The required output is the exact text of the lines from the line containing "Task: Click the JOIN/RENEW button" through the final line below, inclusive, without pictures.
Excerpted data section start
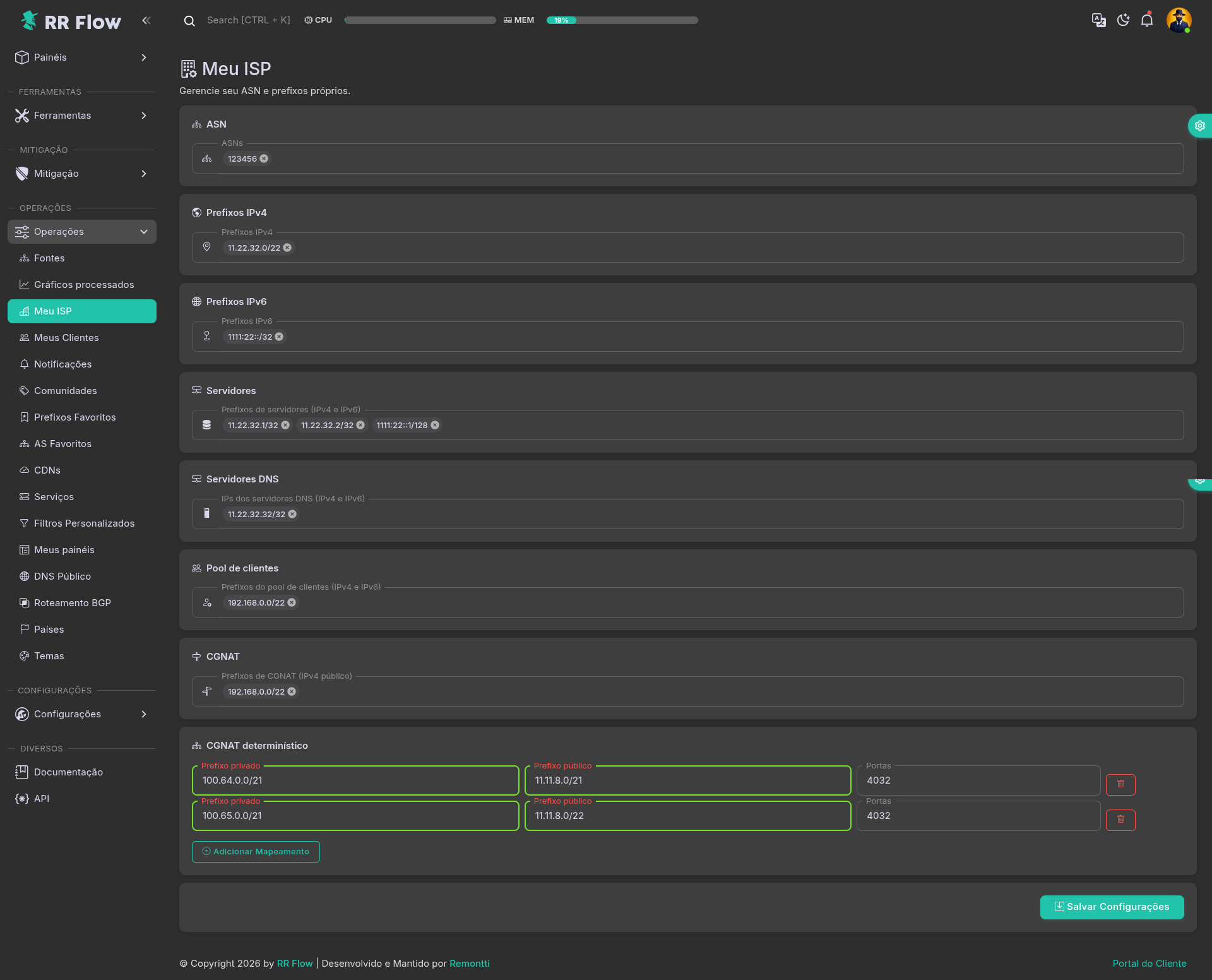Click the user avatar picture
The height and width of the screenshot is (980, 1212).
pyautogui.click(x=1179, y=20)
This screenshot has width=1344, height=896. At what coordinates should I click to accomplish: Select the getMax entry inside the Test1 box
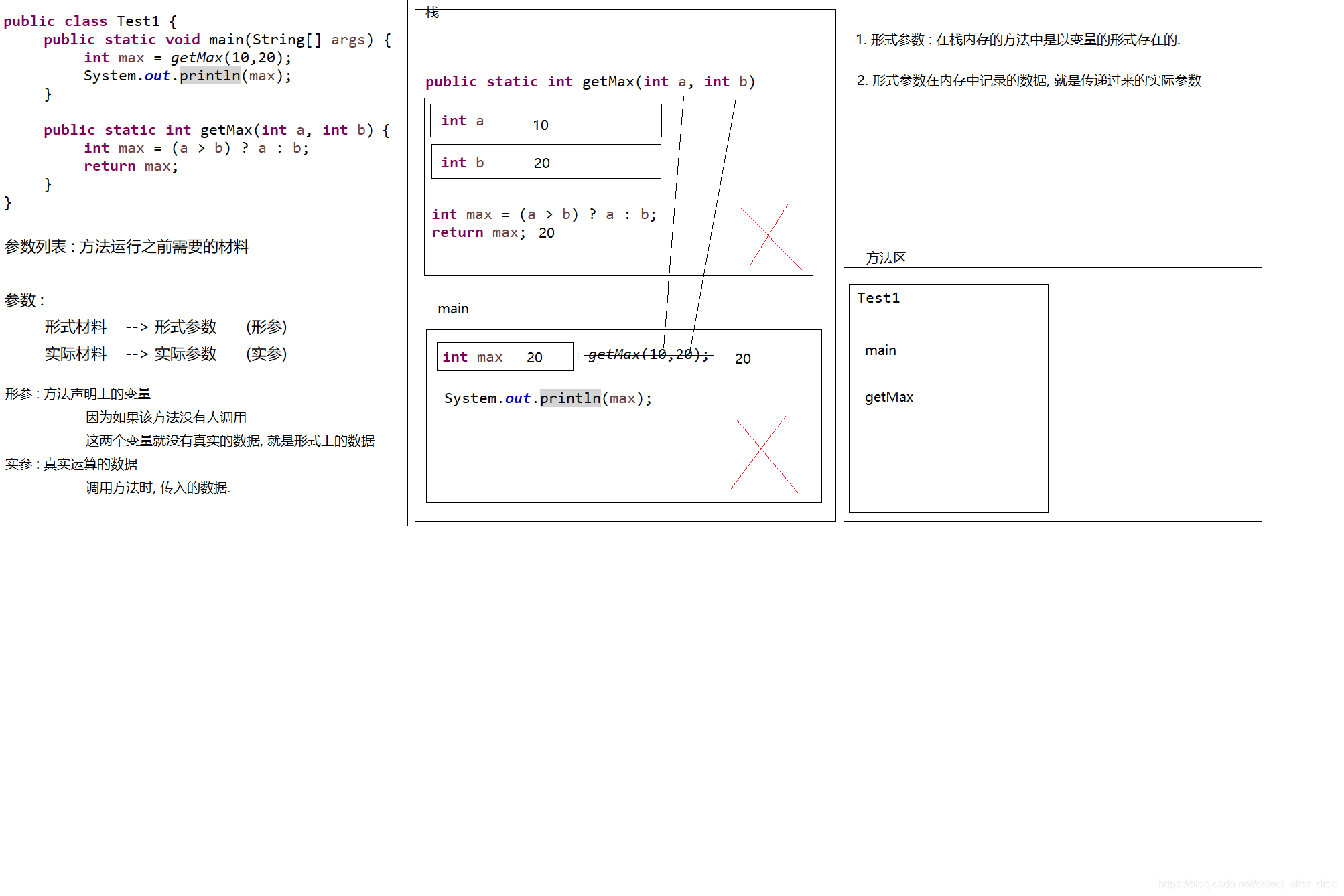[x=888, y=397]
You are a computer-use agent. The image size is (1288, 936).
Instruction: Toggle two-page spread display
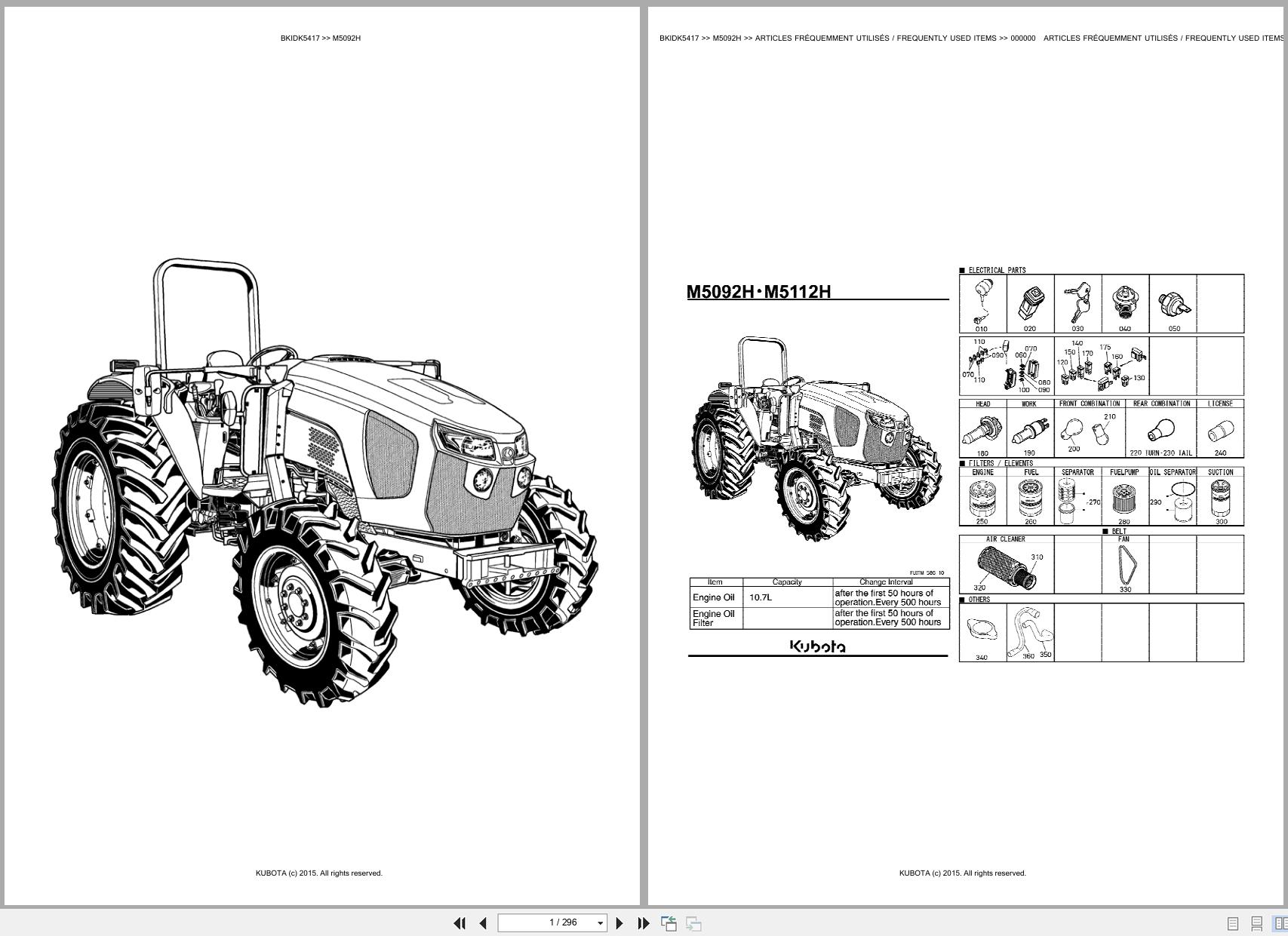pos(1280,924)
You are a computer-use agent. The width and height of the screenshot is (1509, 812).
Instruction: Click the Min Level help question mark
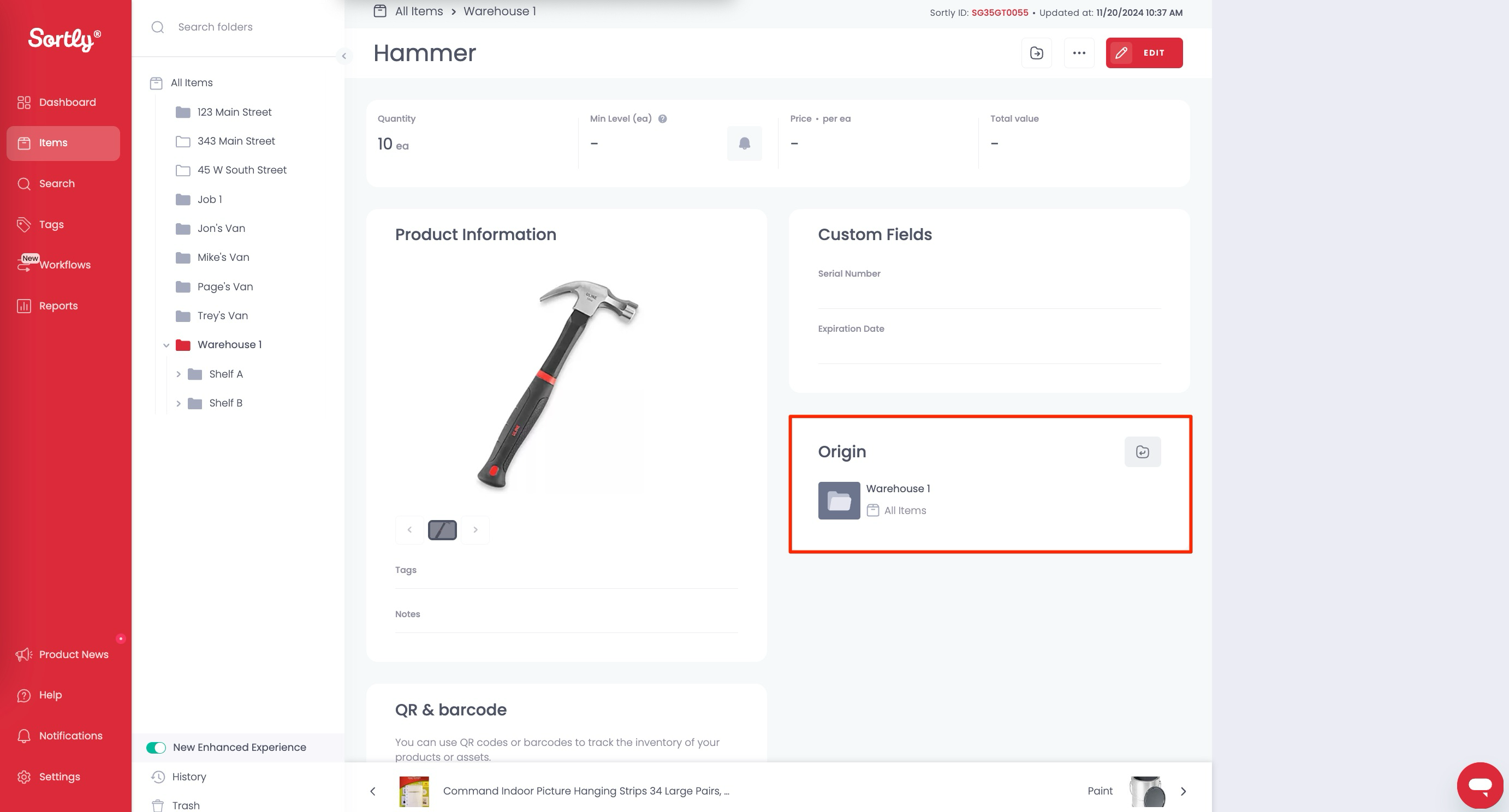click(663, 119)
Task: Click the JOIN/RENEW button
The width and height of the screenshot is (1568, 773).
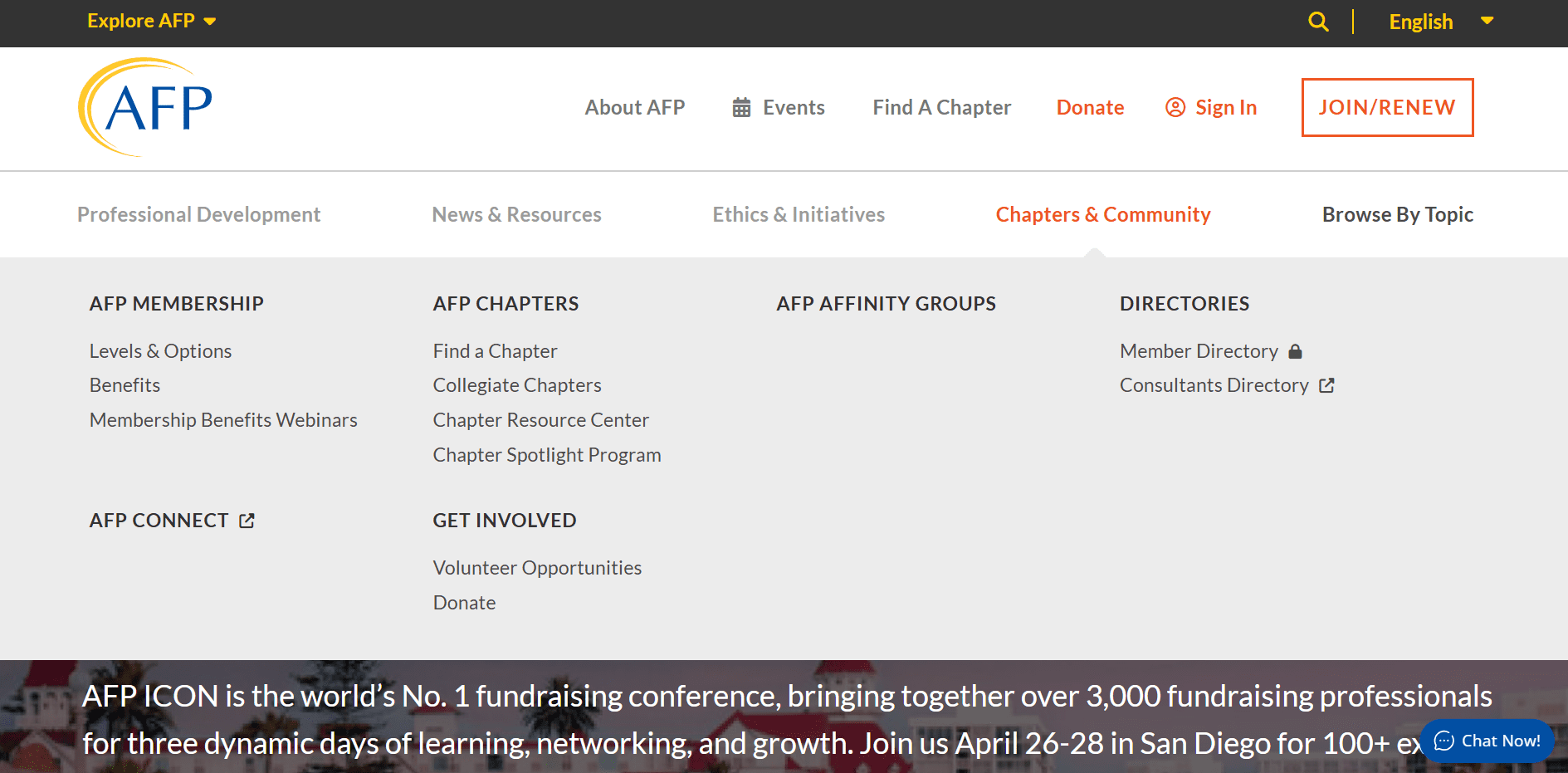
Excerpted data section end
== Output for this task ==
Task: Click the JOIN/RENEW button
The width and height of the screenshot is (1568, 773).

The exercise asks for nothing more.